Archeologists, like geologists, “dig the ground the most” and are able to determine through placement and study who lived on a particular piece of ground, how they used it, what they did on it, what they ate, tools they used, how they lived, worshiped, traded and socialized.

Hints as to what rests below ground might come from a photograph or radar image from a satellite in space. With a picture in hand closer inspection can begin.

It is rare that a woman will live any place, no matter how austere, without doing something to make it more appealing. Therefore, old home sites are often located by identifying descendants of plants used as landscaping.

Our uncommon sudden spring with everything blooming at once is a perfect time to visit sites of old house-places to determine the exact location and plants used for landscaping.

A form of archeology that escapes notice is that of “landscape archeology.” Bypassing the preferred definition, it is basically a study of how man changes his environment.
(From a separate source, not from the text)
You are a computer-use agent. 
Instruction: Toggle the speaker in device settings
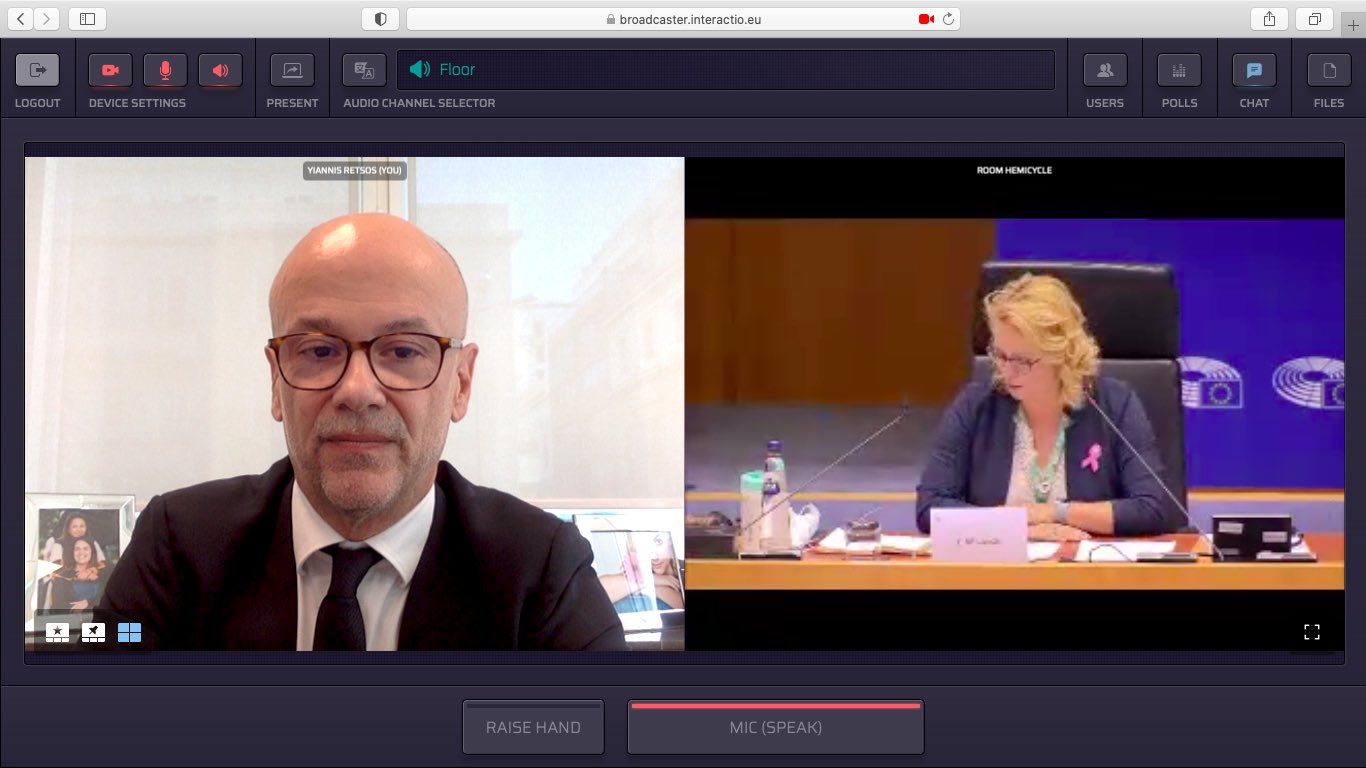[x=220, y=70]
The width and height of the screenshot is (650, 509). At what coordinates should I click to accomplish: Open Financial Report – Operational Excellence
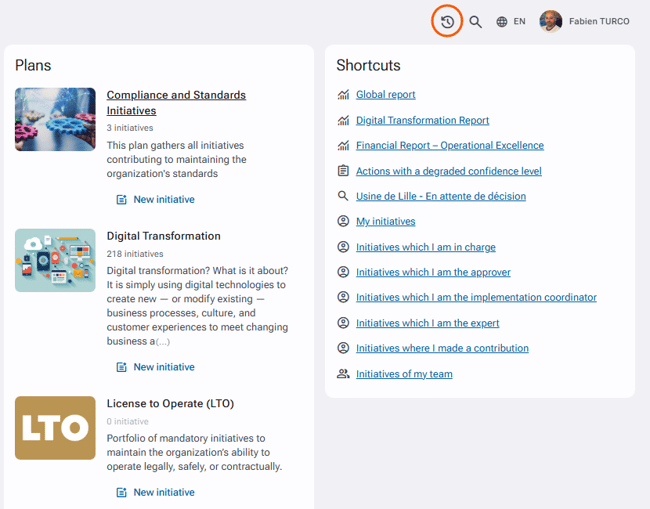(450, 145)
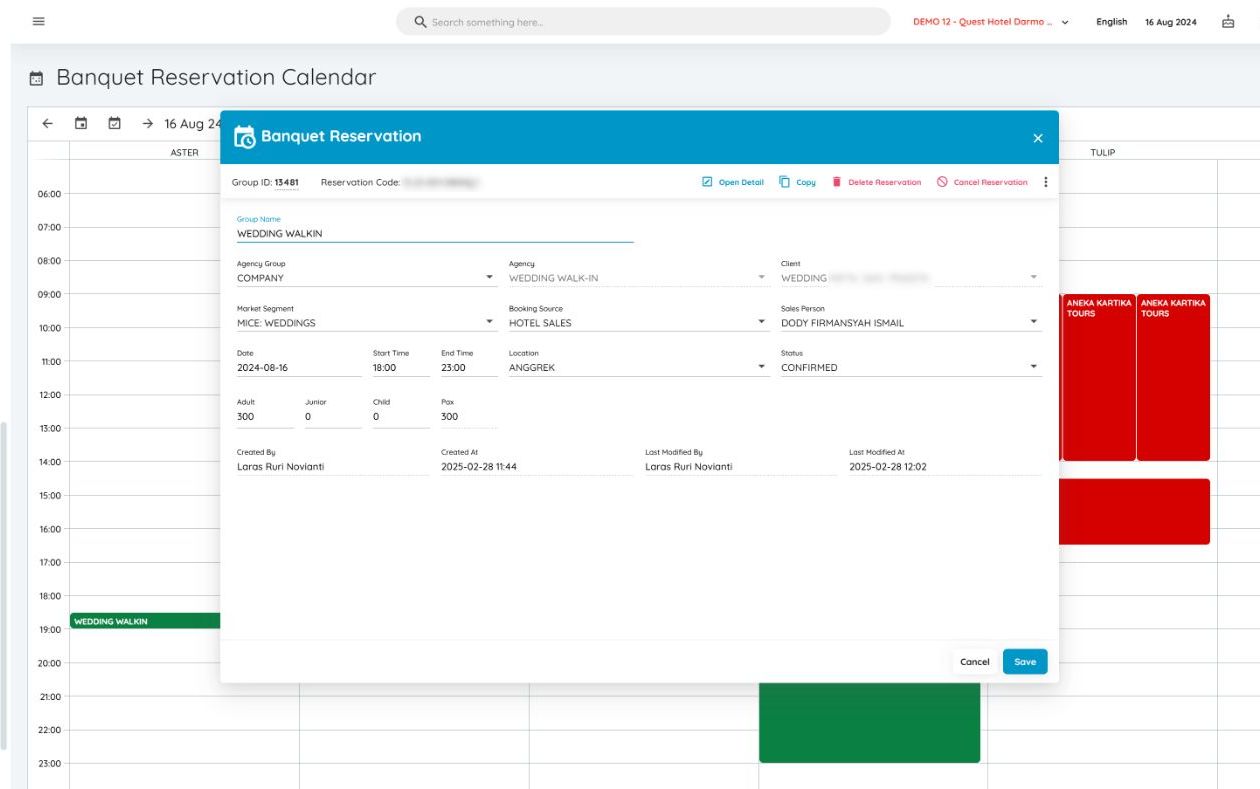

It is unusual for landscaping to completely die out. Some shrubs will come to the end of their cycles, but other plants appear to go on forever.

Little Miss Phillips, who isn't so little anymore, had a fascination with a distant cousin. Lily Bomar Cason Campbell was the first cousin of her great, great grandfather — you figure it out — but it looks like a first cousin four times removed.

I rarely saw “Cousin Lily,” but she was part of our family to whom family connections were important. She cultivated cross-generational relationships and “kept in touch.”

In later years she married Walter Campbell, of the venerable Campbell family for whom old Campbell County was named.

The general location of Walter and Lily's home was known, but the exact position vague.

Early one spring day I ventured into south Fulton County (the area formerly known as Campbell County) and walked a piece of land thick with brush near old Owl Rock Church. Without removing vegetation I saw two spirea bushes connected by a line of yellow jonquils: I had found one side of the house and two corners. A few yards away forsythia (“yellow bells”) struggled to maintain ownership.

A peach tree was budding to bloom in a ditch and there was little doubt I had found the site of the cottage Walter and Lily called home.

The academic study is more complex, but in restoring very old homes and attempting to duplicate the surroundings, a landscape archeologist would forbid grass mowing or turning of soil for at least two growing seasons.

A more in-depth study of removed soil will show seed artifacts, ancient roots, traces of a plow furrow, and provide a realistic view of the environment a historic structure enjoyed.

At the Campbell house site I dug out a few jonquil bulbs and transplanted them in a safe location for the time when LMP has her own piece of ground, and can have a living keepsake of that distant cousin for whom she had fascination. It is probably a good thing I did. Within a few days the soil was shoved around to build a large drugstore that now occupies that spot of land.

Joe Phillips writes his “Dear me” columns for several small newspapers. He has many connections to Walker County, including his grandfather, former superintendent Waymond Morgan. He can be reached at joenphillips@hotmail.com.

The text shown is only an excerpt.